Gotz had remarked she was getting "a bit chubby" but that was it.
At about 3am on Thursday, Joseph woke up with some "little tiny" back pains.
"I thought I needed to go to the toilet."
She felt the birth canal opening and yelled to wake Gotz.
"I'm pretty sure it's a baby or something".
Gotz rang an ambulance while his aunt, who is in a wheelchair, unlocked her specially-adapted car to get ready to drive from their Aberdeen Rd home to the hospital.
Joseph said she got into the back seat, faced the back of the car, held tight to the headrest and out popped a baby — before the car had even started.
It happened that fast.
When the tiny baby fell on to the back seat, Joseph grabbed the closest thing from the floor of the car to wrap him in — a jersey, while her aunt tied a string around his umbilical cord.

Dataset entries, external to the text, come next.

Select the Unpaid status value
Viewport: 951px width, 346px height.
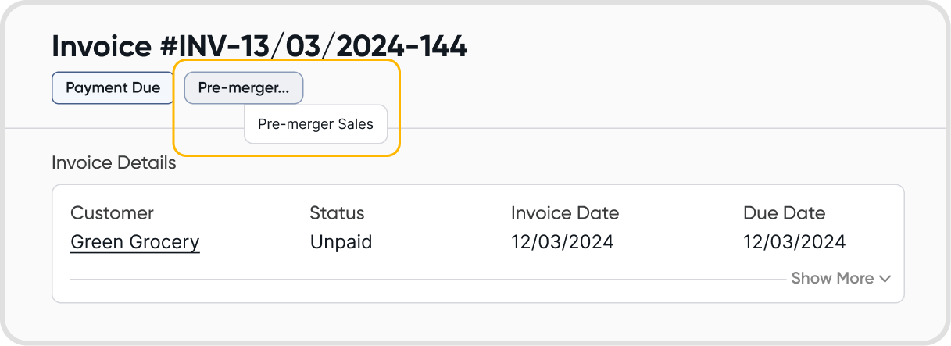341,242
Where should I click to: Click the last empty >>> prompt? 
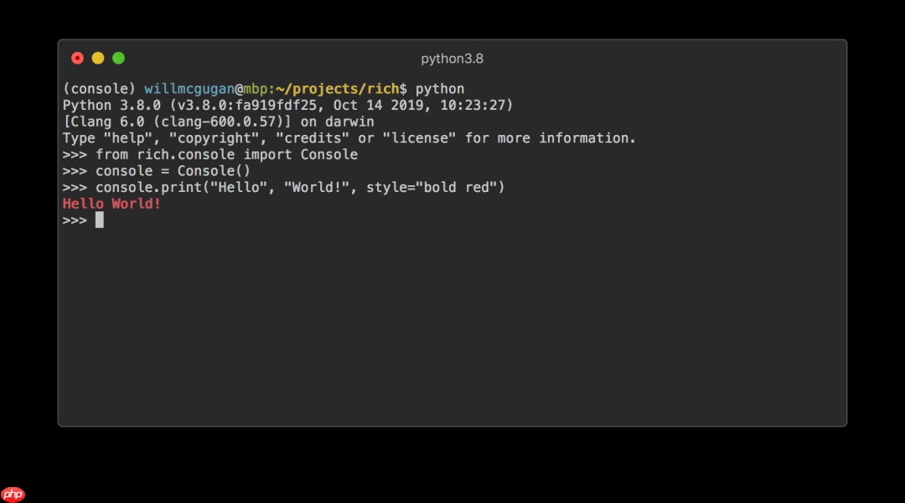tap(75, 220)
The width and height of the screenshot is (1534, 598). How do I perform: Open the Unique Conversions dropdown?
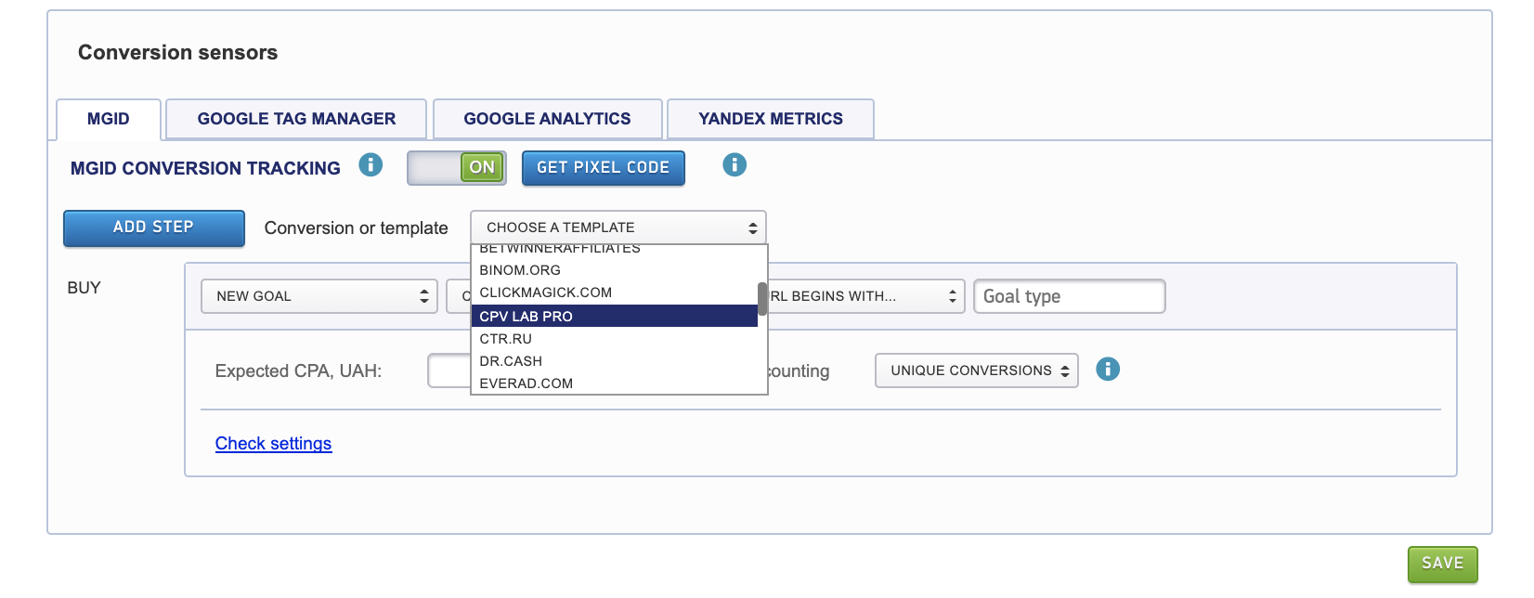[x=976, y=371]
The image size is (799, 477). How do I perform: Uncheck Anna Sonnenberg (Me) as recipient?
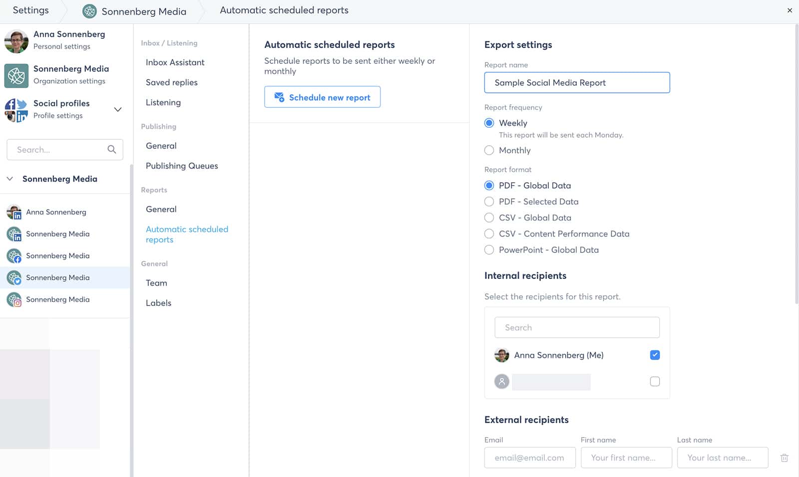coord(655,355)
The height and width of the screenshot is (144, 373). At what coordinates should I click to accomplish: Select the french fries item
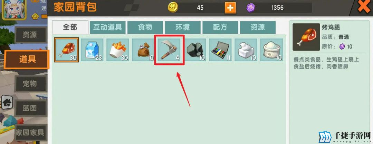118,50
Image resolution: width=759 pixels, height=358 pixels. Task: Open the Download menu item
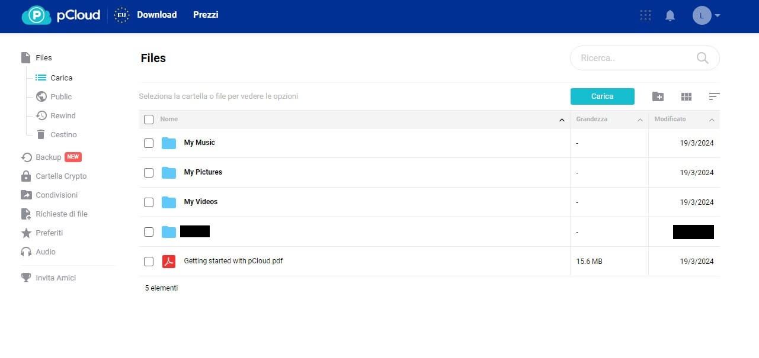point(156,15)
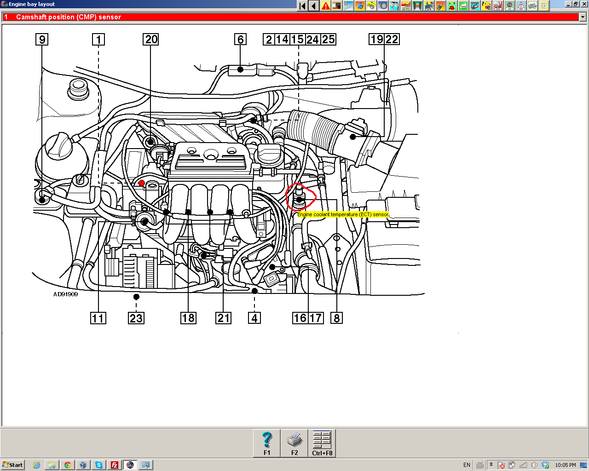The image size is (589, 471).
Task: Open the red car toolbar icon
Action: point(452,6)
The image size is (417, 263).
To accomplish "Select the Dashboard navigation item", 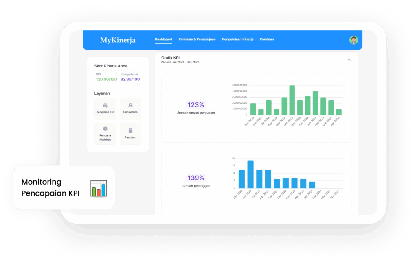I will click(x=163, y=39).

That is how the new whanau arrived at Gisborne Hospital.
Joseph said her first words were, "it's a baby",
"I was crying."
Everybody was in shock, she said.
On arrival at the maternity unit, Joseph had to explain she had no midwife, no scans and no due dates because she did not know she was pregnant.
Today she holds her son and says Gotz will name him — it is the first child for both of them.
"Today I'm a mum, it's happened. I was a bit shocked at the start."
Joseph said she asked maternity staff to double-check her son to make sure he was healthy, and he is — just a bit small.
The day before baby arrived, Joseph had back pain the whole day, which she thought were period cramps.
She had an early night and slept well, until being woken in the early hours with more back pain.
Gotz works as a fisherman and Joseph works picking oranges, maize de-tassling and riding a harvest machine.
No one guessed or suggested she might be pregnant.
Joseph was adamant there had better be no more unexpected arrivals. She would quite like some scans and a midwife next time, she said.
Between Gisborne Hospital, Turanga Health and heaps of whanau support, this new family have everything they need and will be going home today.
Puawai Aroha Maternity Unit director of midwifery and clinical midwife manager Elizabeth Lee Taylor said the unit did not have any statistics on women giving birth who did not know they were pregnant, but confirmed "it does happen from time to time".